Dr. Char Meng Chuor, director of the National Center for Parasitology, Entomology and Malaria Control, said that the recent study was conducted by two Japanese scientists from Dokkyo University in cooperation with the center.
The seven species of the freshwater fishes are scientifically named Cyclocheilichthys apogon, a type of beardless barb; Cyclochelichthys enoplos, a ray-finned fish in the genus Cyclocheilichthys; Cyclocheilichthys repasson, a species of ray- finned fish in the genus Cyclocheilichthys; Puntius brevis, a species of ray-finned fish in the genus Puntius; Hampala dispar, a type of spotted Hampala barb, Barbonymus altus, a red-tail tinfoil barb; and Cirrhinus lobatus in a species of ray-finned fish. “Human liver fluke, a freshwater parasite endemic, is detected in these fishes and those parasitic flatworms can trigger human liver cancer by creating harmful cell mutations, causing tumor growth and stopping normal cell death,” he said. “When a person eats the fish raw, or some Cambodians eat a delicacy of fermented fish, the parasitic flatworms will take up residence inside the liver,”he said. “However, we can prevent the disease easily by eating only well-cooked fish.”

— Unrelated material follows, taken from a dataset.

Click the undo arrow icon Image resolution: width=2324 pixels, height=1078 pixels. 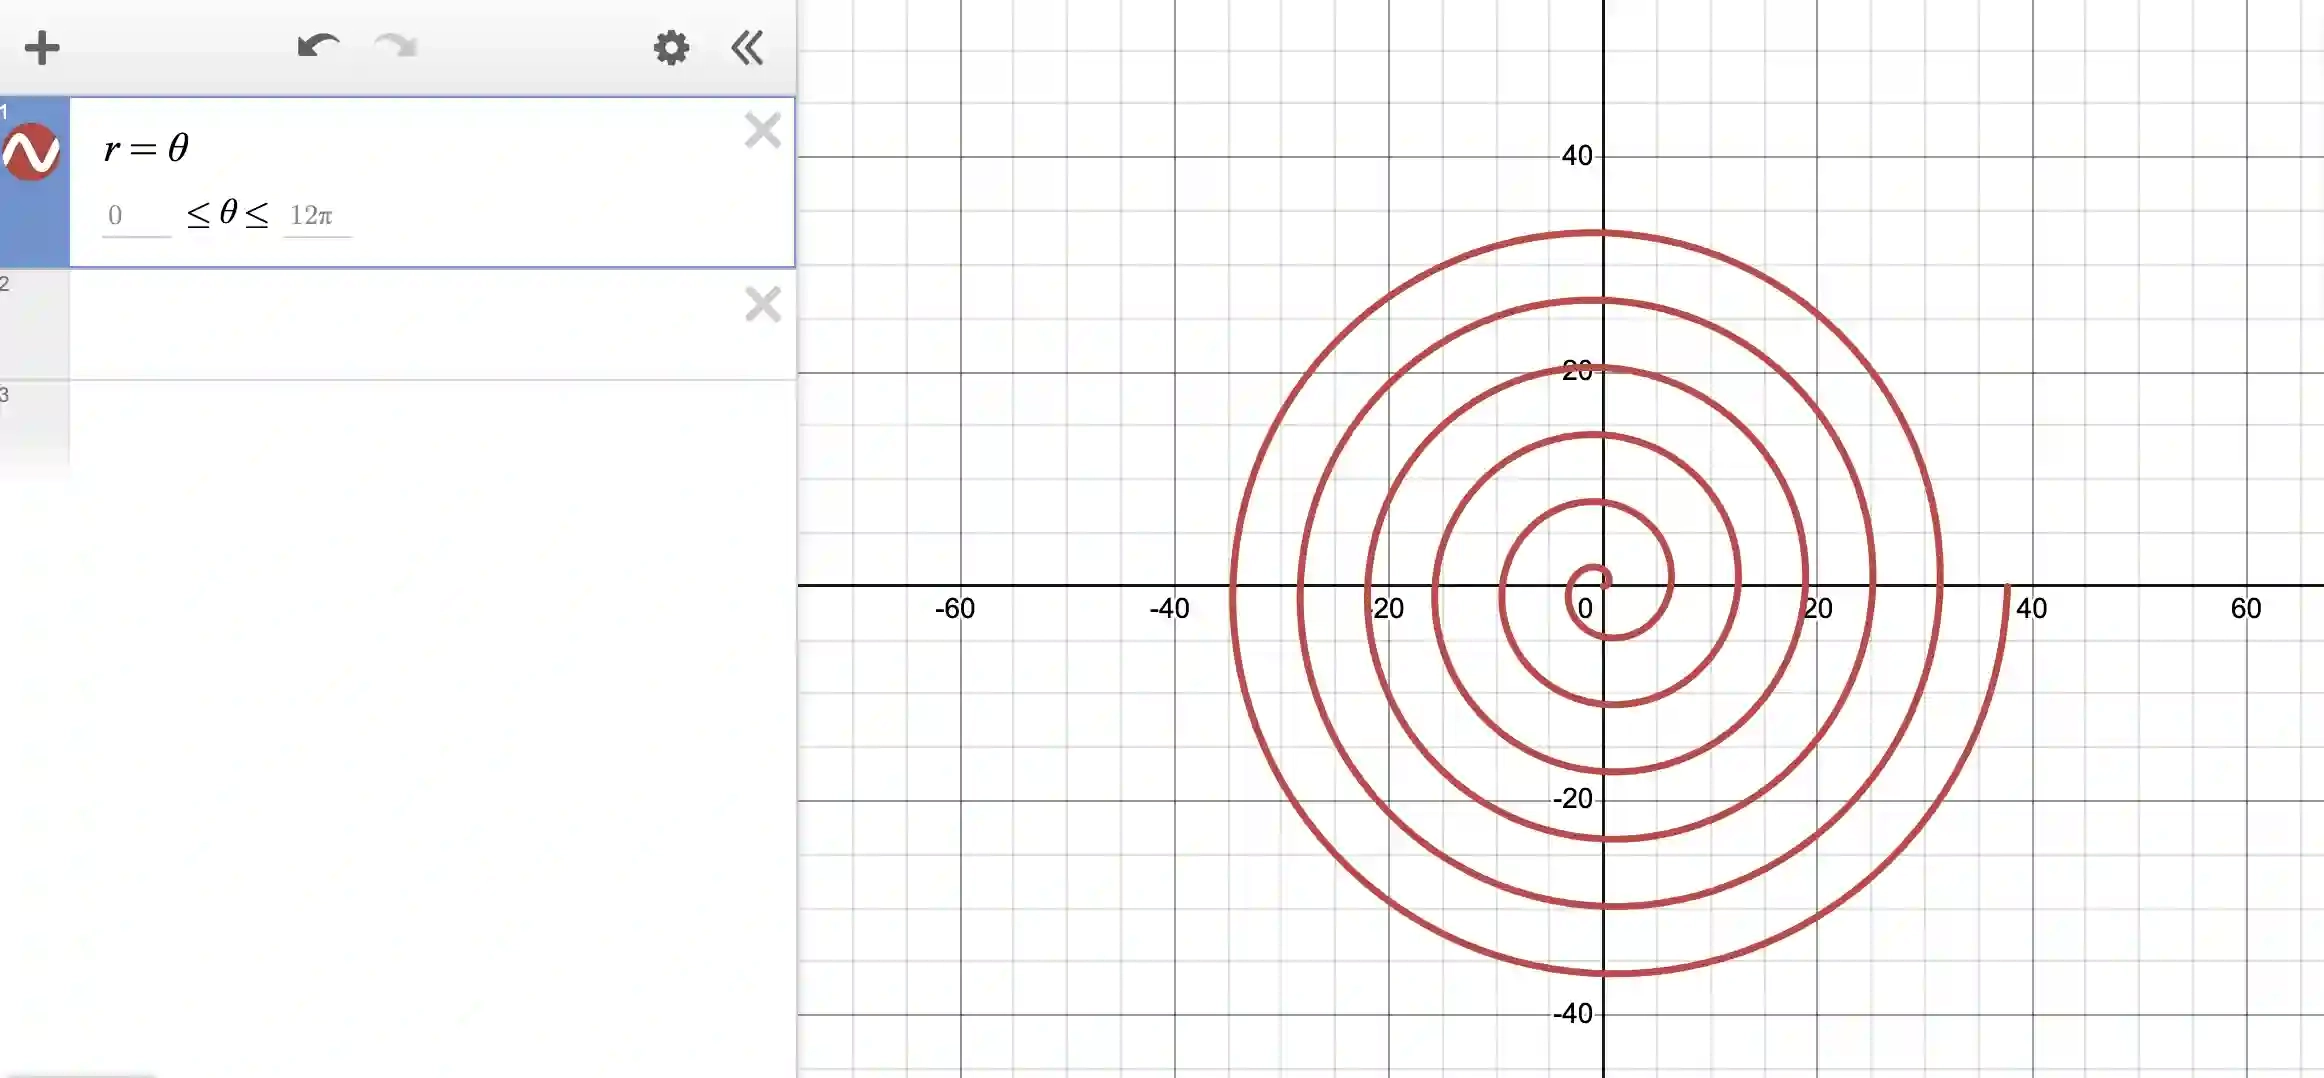coord(317,46)
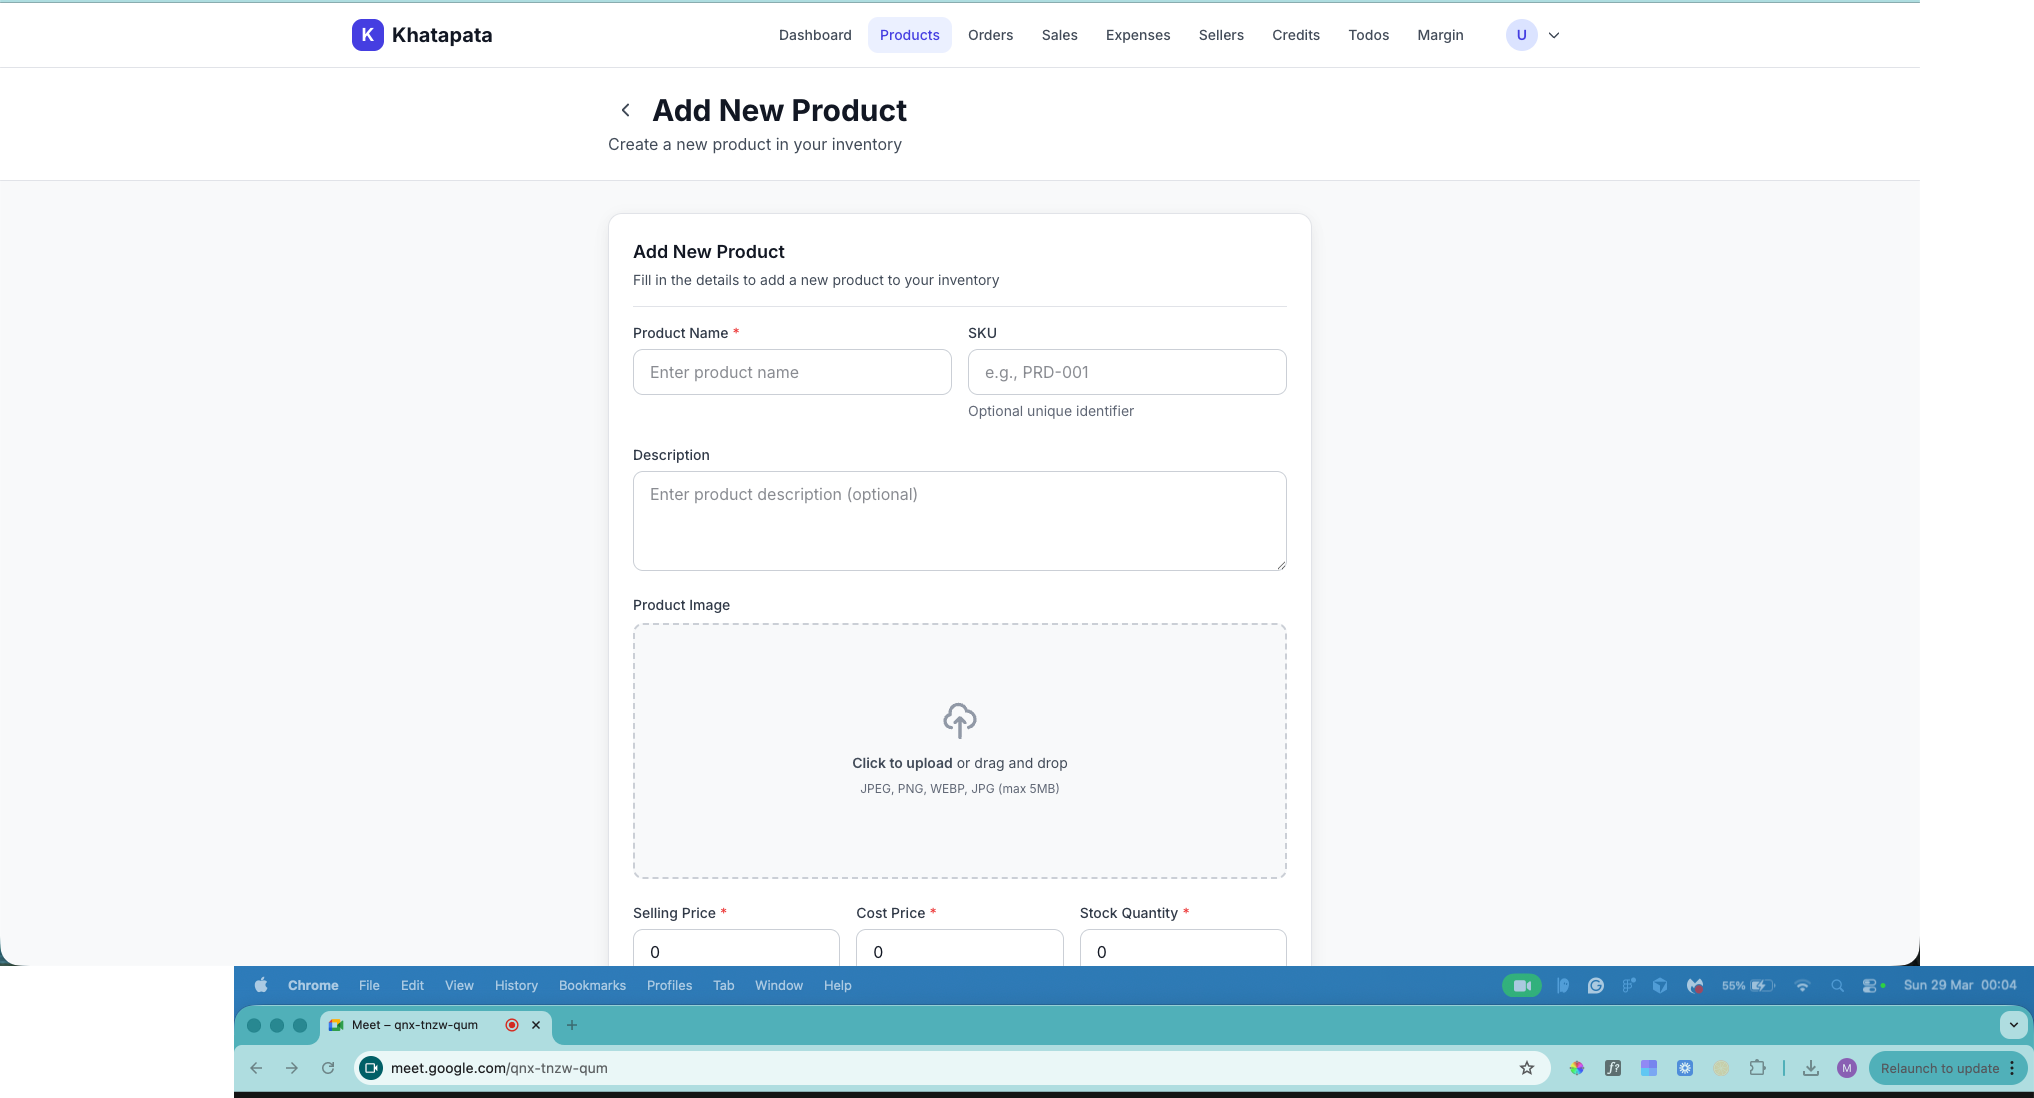Open the History menu in macOS menu bar

(516, 985)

Muth Sinuon, head of the National Program for Helminthiasis ( macro parasitic disease of humans and animals) at National Center for Parasitology, Entomology and Malaria Control said that the liver cancer that is caused by eating those raw fish has not only happened in Cambodia, but also in Laos, Vietnam, the Philippines, Indonesia, especially Thailand, because Thai people are keen to eat uncooked fish.